§ **Problem**
From the line containing "The height and" down to the last line of the entries, print each line exactly and leave the pictures out.

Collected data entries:

━━━━━━━━

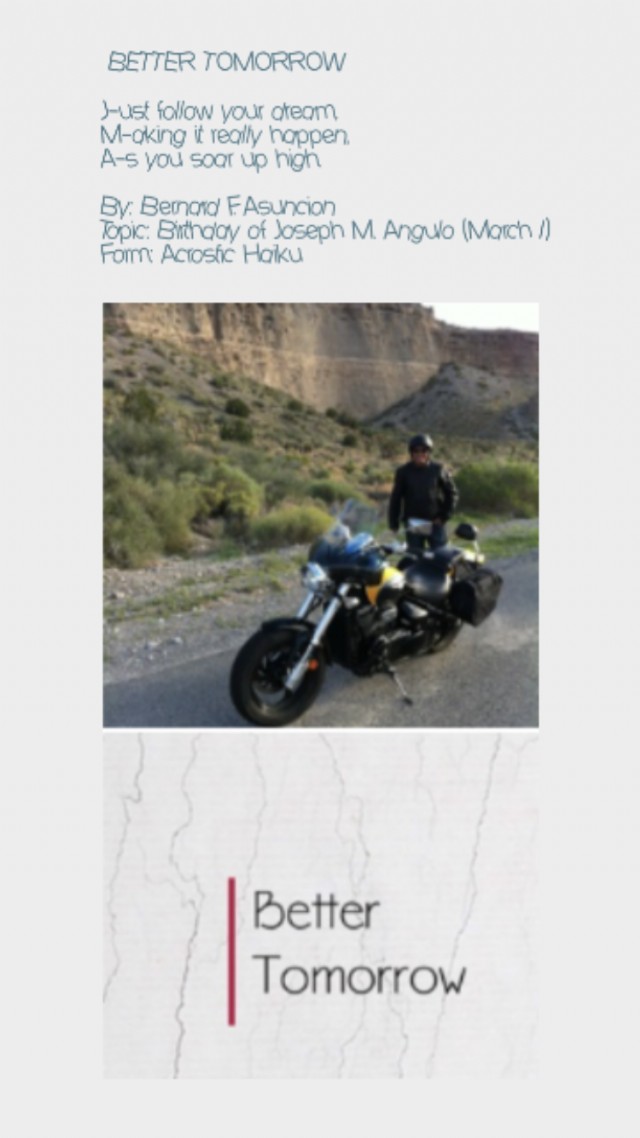Open the motorcycle photo thumbnail

[321, 515]
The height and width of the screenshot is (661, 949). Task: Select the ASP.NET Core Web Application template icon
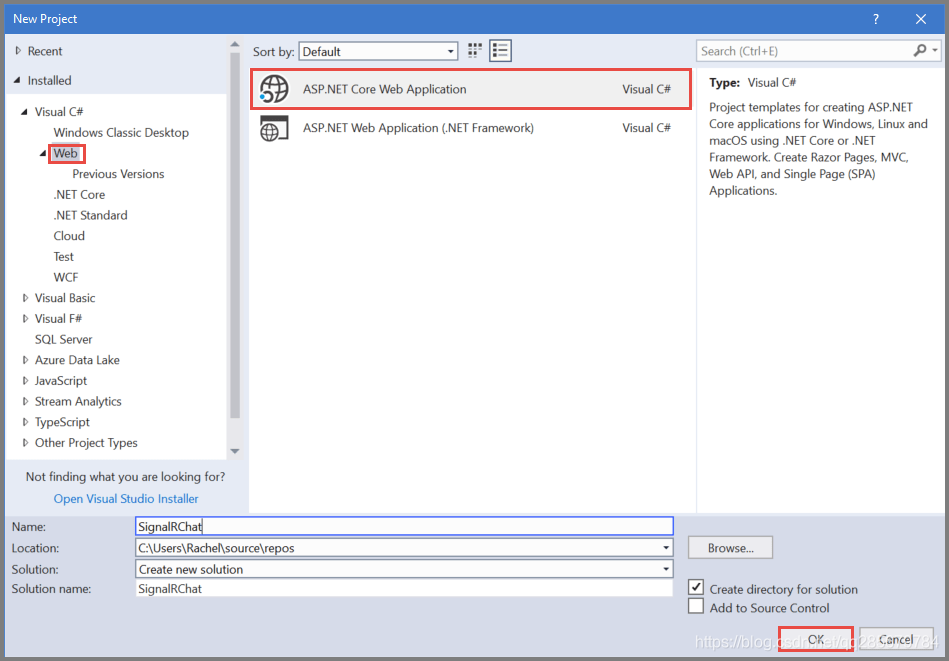(273, 89)
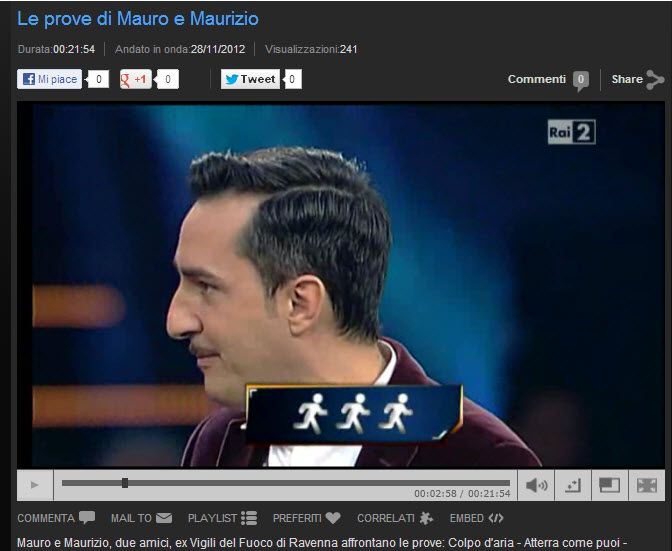Screen dimensions: 672x551
Task: Toggle the widescreen view mode icon
Action: [x=609, y=485]
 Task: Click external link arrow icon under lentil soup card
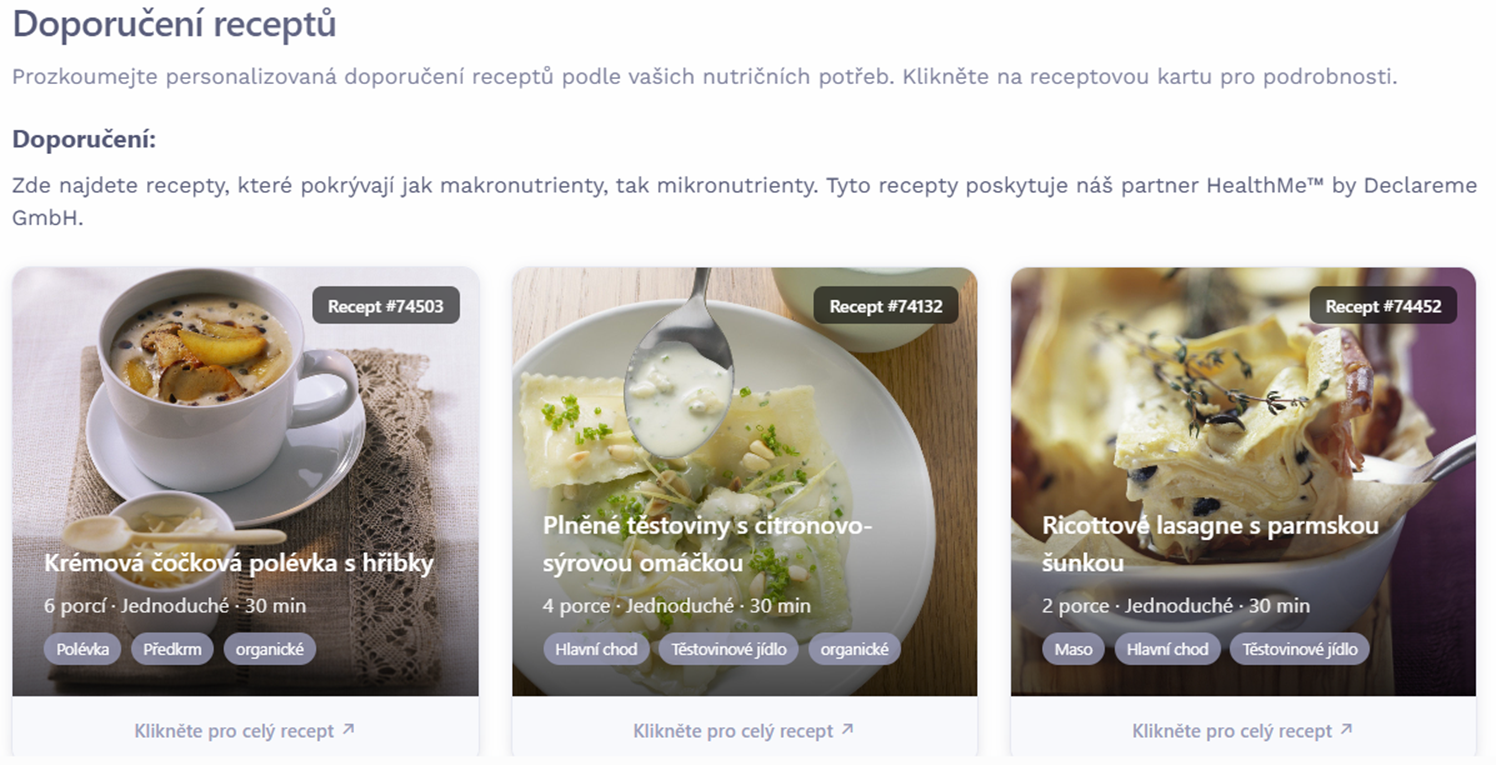(x=348, y=730)
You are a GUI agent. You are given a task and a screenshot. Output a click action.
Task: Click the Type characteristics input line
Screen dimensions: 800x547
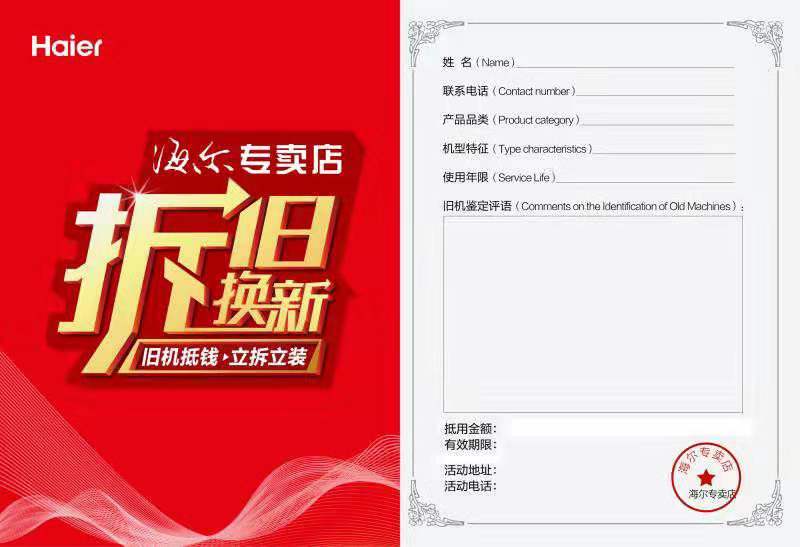(664, 150)
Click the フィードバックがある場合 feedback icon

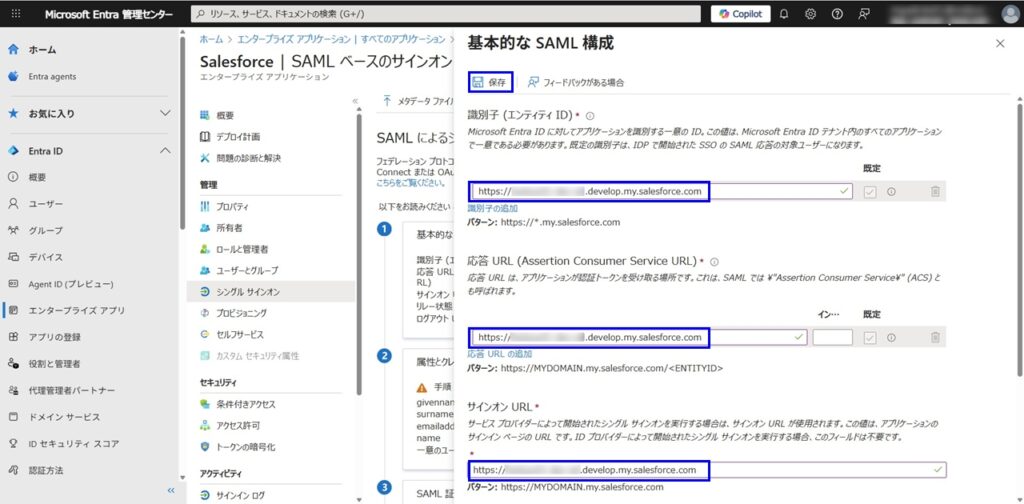pos(534,82)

━━━━━━━━

§ **Solution**
The height and width of the screenshot is (661, 949). Task: Select the ASP.NET Core Web Application template icon
(273, 89)
Screen dimensions: 672x551
Task: Toggle the widescreen view mode icon
Action: [x=609, y=485]
 Task: Click external link arrow icon under lentil soup card
(x=348, y=730)
You are a GUI agent. You are given a task and a screenshot. Output a click action.
Task: Click the Type characteristics input line
Screen dimensions: 800x547
(664, 150)
Click the フィードバックがある場合 feedback icon

pos(534,82)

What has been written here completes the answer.